Would you still say it is better to shield with 6M Tbills compared to Nikko AM UT, now that interest rate for Tbills could be 3.65? Thanks.


Thursday 26th of January 2023

The Breakeven point for 6 monthtbill needs to be 4.67% to shield SA.. anything less we making a loss. Will the tbill cutoff yield hit this magic number at all?


Tuesday 7th of February 2023

When you are shielding SA, you think less about that. The reason you want to shield SA is so that you can earn 1.5% more, over a longer period of time, with no volatility of the capital that you are trying to shield.

If you really want to think about the returns... maybe just don't shield.

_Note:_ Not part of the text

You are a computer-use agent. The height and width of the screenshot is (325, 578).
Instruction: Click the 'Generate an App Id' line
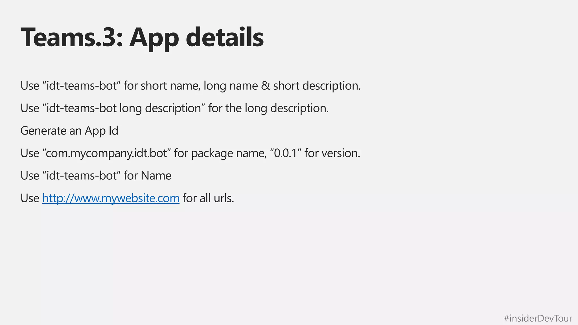click(69, 131)
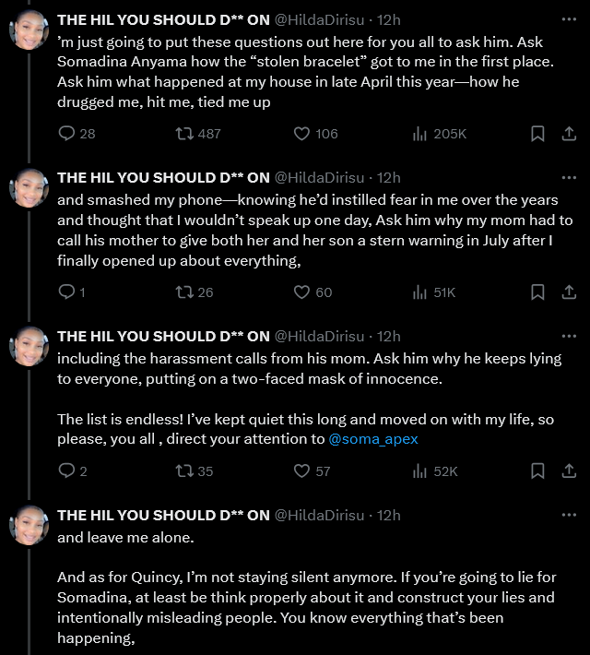
Task: Bookmark the tweet with 57 likes
Action: [x=537, y=471]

Friday 25th of November 2022

I'm hoping I have my age cohort's Enhanced Retirement Sum (ERS) when I turn 55 so I can use it for a higher CPF Life payout. But if I do CPF SA shielding, I may not have the ERS at 55. Is the way to get around this by doing a top up of the difference into my CPF OA with cash (eg: through a voluntary housing refund) before I perform CPF SA shielding?


Thursday 8th of December 2022

HI AL, the objective of CPF SA Shielding is so that the SA monies are not automatically transferred to your retirement account. If you do not have ERS and that will come from other sources after age 55, then it does not affect things. What you are concern about is what happens on your birthday and what is affected, which is your moneis in CPF SA (or CPF OA if you wish to shield that as well).

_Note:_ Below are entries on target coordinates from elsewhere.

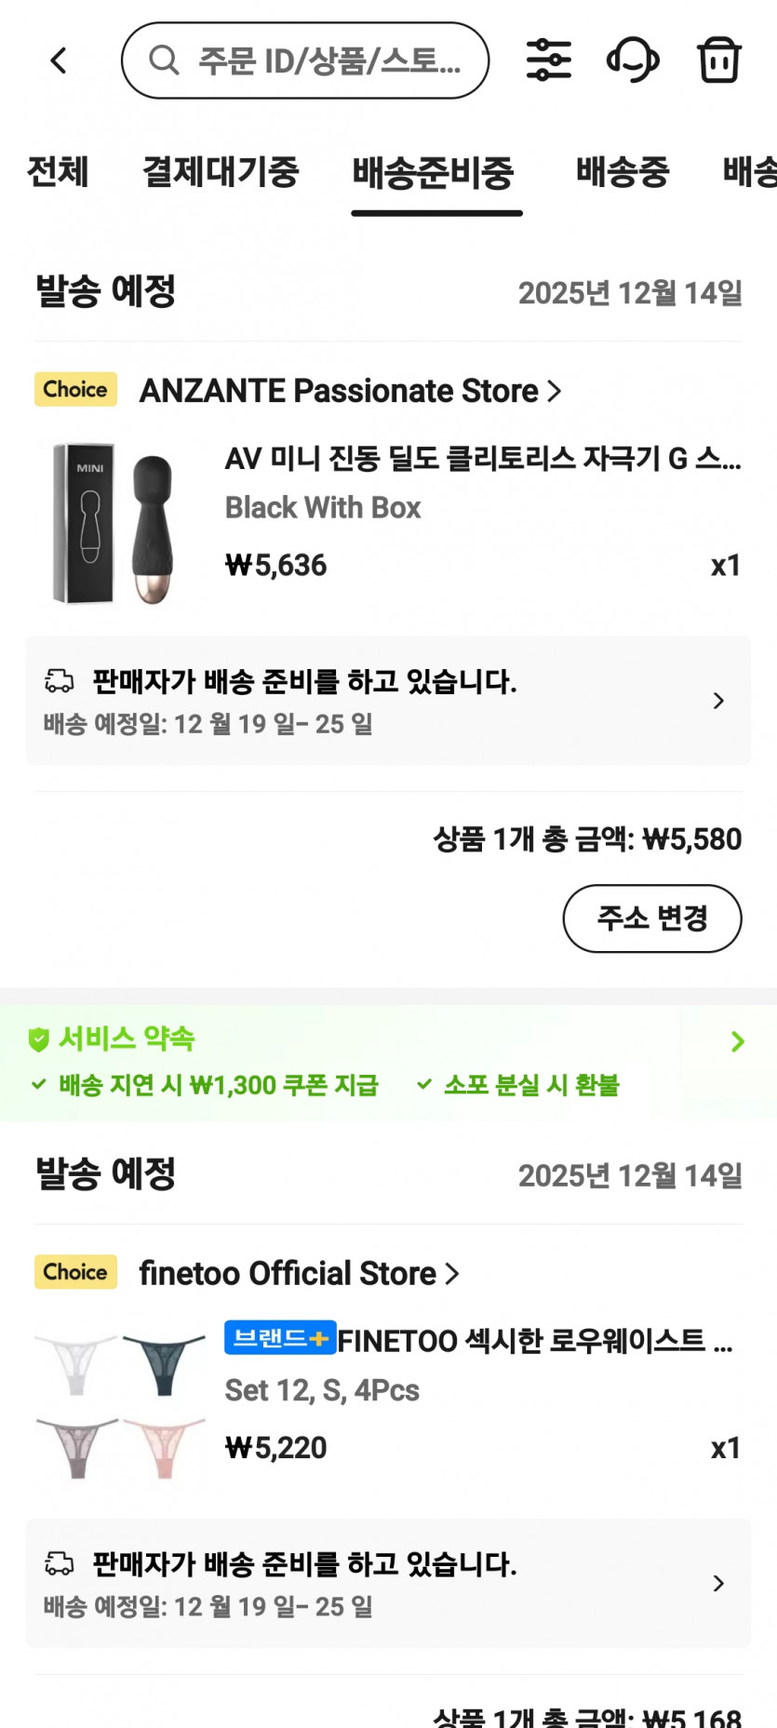
Task: Switch to the 결제대기중 tab
Action: pyautogui.click(x=221, y=172)
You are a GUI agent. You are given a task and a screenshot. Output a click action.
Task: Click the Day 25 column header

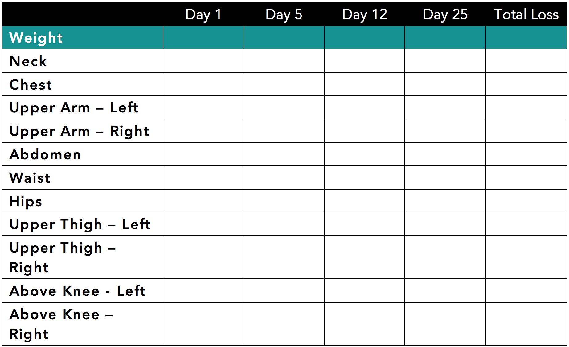pos(445,15)
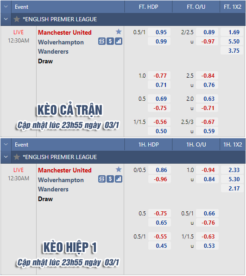Image resolution: width=246 pixels, height=276 pixels.
Task: Click the live stream icon in full-time section
Action: point(102,41)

So shield for those monies, then later on, you can think of where to fund up to your ERS. You could wait for the monies from T-bills to be funnel back to your SA and OA, and then fund to ERS with OA, or do it with cash.


Friday 25th of November 2022

Hi Kyith,

Those who have invested using cash or CPFOA are able to see how many units they have in their CDP or CPFIA online, e.g. if $10000 will have 100units, what about CPFSA?

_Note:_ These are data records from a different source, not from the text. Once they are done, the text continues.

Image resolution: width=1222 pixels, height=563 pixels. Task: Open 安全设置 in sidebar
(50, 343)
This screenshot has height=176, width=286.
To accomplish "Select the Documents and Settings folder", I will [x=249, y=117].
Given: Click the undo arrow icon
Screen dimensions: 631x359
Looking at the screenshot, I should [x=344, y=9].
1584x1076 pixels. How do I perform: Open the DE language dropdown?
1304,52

Thursday 8th of December 2022

I think that they will email you the statement. For UOB it is somewhere in UOB. I forgot where is it but if I remember I will show. They should create a UOB account specifically for this.


Tuesday 25th of October 2022

Hi Kyith,

Thank you for sharing!

I have opened a CPF investment account with OCBC Securities a long time ago. As I do not have a broker nor internet trading account, do I need to call their hotline if I am interested to use the savings in the SA to buy the T-Bill?

Thank you for your advice


Saturday 5th of November 2022

Hi Sun, if you wish to use your CPF SA to buy, don't worry, just go down to a bank and tell them you wish to do that. You do not need a CPF investment account for this.